I broke my frugal phase when a friend bought herself a ticket to SoCal and bought me a ticket to Abigaile.
Few things are better than catching up with a friend, and our rekindled friendship started strong with a silky Fresh Burrata. The burrata brought out a whole flavor bouquet of lemon, peaches, and wild arugula, atop tasty toasty points.
The burrata had me eager for more, but my pleasure didn't last long. The conversation never got dry, but the Plancha Baby Octopus did. The sharp mojo verde negated that error quite nicely, but it wasn't enough to put an unremarkable "Portuguese" sausage on the map.
The Roasted Brussels were just as bad. So shredded we thought we ate a cabbage slaw, with so much vinegar we thought we ate a lemon.
But our friendship was too strong to be soured, and stayed hearty like the Poutine. The lamb belly had the potential to build on the cheese, but it fell a little flat. I enjoyed the dish, but I'm not sure the Canadians would claim it.

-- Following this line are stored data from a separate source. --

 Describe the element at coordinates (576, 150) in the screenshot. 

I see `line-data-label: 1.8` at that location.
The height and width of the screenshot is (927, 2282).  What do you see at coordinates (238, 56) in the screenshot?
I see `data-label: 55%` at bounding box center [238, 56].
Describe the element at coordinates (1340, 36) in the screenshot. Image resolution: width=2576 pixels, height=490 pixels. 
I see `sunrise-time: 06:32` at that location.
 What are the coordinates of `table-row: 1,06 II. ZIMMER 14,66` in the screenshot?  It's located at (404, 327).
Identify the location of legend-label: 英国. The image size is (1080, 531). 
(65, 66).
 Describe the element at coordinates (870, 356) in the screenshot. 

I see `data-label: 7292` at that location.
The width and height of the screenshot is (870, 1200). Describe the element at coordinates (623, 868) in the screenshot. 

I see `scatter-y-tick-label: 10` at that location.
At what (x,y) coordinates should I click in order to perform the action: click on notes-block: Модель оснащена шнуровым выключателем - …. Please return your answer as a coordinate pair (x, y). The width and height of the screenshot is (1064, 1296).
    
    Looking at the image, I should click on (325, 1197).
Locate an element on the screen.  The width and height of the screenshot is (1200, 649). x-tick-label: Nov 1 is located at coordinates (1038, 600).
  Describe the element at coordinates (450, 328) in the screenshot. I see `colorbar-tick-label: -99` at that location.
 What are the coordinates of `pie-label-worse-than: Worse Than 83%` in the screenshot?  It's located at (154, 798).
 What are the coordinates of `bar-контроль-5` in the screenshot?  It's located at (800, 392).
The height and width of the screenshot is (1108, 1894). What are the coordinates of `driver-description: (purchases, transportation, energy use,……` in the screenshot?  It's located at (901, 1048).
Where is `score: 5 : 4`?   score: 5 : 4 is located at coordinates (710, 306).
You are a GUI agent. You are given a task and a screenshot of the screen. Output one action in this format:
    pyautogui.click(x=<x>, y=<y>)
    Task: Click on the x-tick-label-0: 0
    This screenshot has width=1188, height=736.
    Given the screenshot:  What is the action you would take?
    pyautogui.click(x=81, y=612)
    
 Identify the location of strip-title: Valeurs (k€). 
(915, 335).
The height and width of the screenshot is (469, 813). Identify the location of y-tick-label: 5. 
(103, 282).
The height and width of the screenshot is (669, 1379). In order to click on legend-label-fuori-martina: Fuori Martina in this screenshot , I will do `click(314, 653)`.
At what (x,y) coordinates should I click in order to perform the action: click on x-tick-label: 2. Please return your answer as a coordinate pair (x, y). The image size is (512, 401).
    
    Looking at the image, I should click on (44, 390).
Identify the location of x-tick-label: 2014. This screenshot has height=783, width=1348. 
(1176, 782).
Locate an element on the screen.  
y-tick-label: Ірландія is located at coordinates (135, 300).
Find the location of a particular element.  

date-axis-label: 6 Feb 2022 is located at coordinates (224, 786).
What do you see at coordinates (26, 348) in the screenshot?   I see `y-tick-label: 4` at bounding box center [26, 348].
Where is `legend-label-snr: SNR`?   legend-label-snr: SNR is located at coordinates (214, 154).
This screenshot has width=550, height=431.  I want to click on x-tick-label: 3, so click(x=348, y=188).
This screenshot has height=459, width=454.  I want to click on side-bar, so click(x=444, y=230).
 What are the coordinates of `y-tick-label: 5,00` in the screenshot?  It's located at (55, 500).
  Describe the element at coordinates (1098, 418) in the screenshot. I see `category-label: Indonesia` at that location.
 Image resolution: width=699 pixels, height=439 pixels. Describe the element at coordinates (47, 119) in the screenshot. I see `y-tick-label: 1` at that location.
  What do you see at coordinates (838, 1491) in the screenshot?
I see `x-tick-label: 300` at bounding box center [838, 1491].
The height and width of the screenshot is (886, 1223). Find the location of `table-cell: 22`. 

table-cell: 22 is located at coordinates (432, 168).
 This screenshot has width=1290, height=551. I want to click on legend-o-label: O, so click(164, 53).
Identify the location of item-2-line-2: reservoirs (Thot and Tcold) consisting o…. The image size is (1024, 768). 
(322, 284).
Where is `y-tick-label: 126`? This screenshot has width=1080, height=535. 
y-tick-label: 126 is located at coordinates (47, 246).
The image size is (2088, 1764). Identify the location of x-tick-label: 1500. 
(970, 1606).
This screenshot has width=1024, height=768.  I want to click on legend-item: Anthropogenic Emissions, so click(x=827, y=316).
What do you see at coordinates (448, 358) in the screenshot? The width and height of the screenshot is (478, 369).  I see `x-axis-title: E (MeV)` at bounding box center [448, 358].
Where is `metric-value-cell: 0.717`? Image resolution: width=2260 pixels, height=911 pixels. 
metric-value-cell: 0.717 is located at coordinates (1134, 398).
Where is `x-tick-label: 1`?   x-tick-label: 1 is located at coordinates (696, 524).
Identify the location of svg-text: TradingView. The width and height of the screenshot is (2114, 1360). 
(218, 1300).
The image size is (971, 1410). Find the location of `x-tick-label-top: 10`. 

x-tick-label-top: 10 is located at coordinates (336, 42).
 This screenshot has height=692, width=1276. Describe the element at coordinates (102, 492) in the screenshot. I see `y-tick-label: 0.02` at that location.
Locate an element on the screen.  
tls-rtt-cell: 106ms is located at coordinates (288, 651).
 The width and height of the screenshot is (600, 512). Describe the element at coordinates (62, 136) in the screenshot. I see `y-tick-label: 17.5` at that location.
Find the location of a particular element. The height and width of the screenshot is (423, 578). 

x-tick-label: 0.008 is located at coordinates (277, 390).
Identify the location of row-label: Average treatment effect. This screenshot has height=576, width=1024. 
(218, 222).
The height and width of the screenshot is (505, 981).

To say that Abigaile is without merit would be a gross injustice. The free-standing brewery rocks a five-beer Flight, and if I had a nickel for every time I heard their cocktails praised, I could have paid for my entire meal. But the quality of that meal was definitely not a problem of price. Because few restaurants have blown my mind, but few have left me as deeply disappointed as Abigaile.